First, I should say that I am not a OS expert or a Unix expert. Having
said that, I must say that "Unix Internals" by Vahalia is quite a nice
book. I'm about half way through it and I have found it to be very
easy to understand. It gives a good overview of where things are in
Unix development and implementation. However, since it is an overview
of such a large topic, it does not go into very much detail.

One should really look at the book as providing an overview of what
makes Unix "Unix" and how people have added "modern" OS features while
still keeping the "look and feel" of Unix. For a given feature, e.g.,
threads, it explains the important concepts, how it interacts with the
standard Unix services, and provides an overview of the different 
implementations that vendors have provided. It also provides some
comments about each implementation. However, for an truly indepth
analysis of the different implementations of a particular feature, one
would really have to go to a book that covers that specific feature.

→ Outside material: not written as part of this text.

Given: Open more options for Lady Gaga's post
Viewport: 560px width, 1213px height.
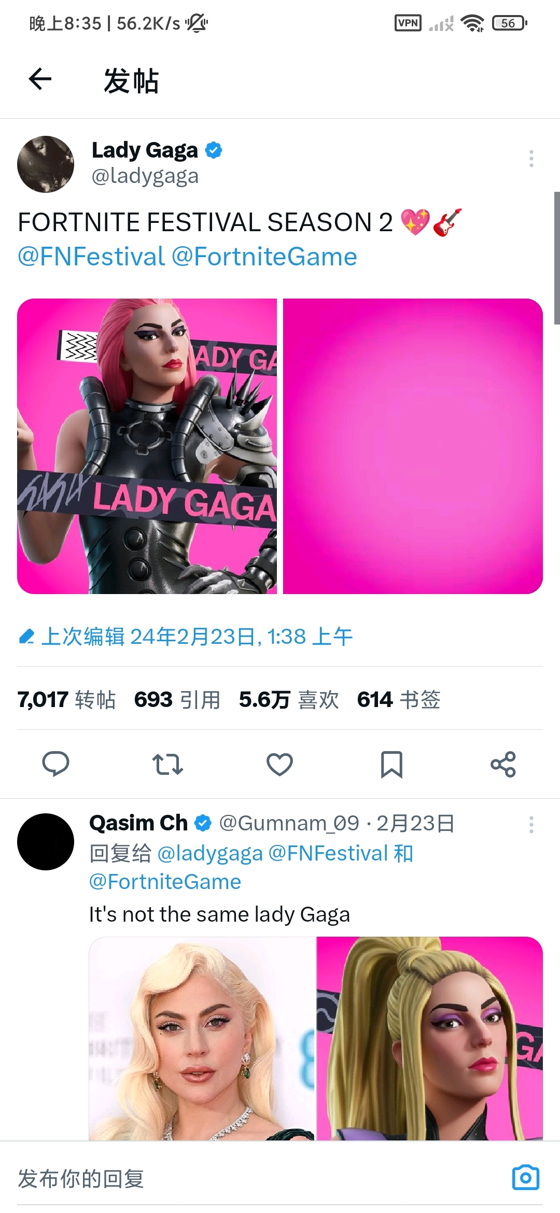Looking at the screenshot, I should [531, 159].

With respect to threads, it covers the concepts of kernel threads,
kernel supported user threads (aka. LWP), and user threads. It
discusses issues like fork "semantics" and signal handling wrt
threads. It gives an overview of threads in SVR5/Solaris, Mach and
Digital Unix. It mentions pthreads but doesn't say much about them.
If you want more information about threads, a book specifically about
threads is probably a better bet.

Think of the book as providing a good starting point in the
investigation of the different features of "modern Unix". If
one wants more information about a given topic, the references the
book cites is probably where one would want to look.

I give the book "two thumbs up".

Shigeki Misawa
Graduate Student
Solaris SysAdmin
"Software Junkie"
UCB Physics Department

URL: http://dogbert.lbl.gov/~misawa

In article <UArimmg0sZL1073yn@sscp.lkg.dec.com> cambria@sscp.lkg.dec.com (Michael C. Cambria) writes:
>
> Could someone who has seen this book comment on "how" up to date it
> is with respect to POSIX 1003.1, 1003.1b (real time extentions) and
> 1003.1c (pthreads)??   I understand that the pthreads has only quite
> recently become a standard but several unix implementations have been
> quite close to the final standard for yeard (Digital, Sun) the the book
> could discussed it and possibly the differences between kernel (Digital) 
> vs. user (Sun, others?) threads.
> 
> 1003.1b has been available for a short time.  Does the book discuss it?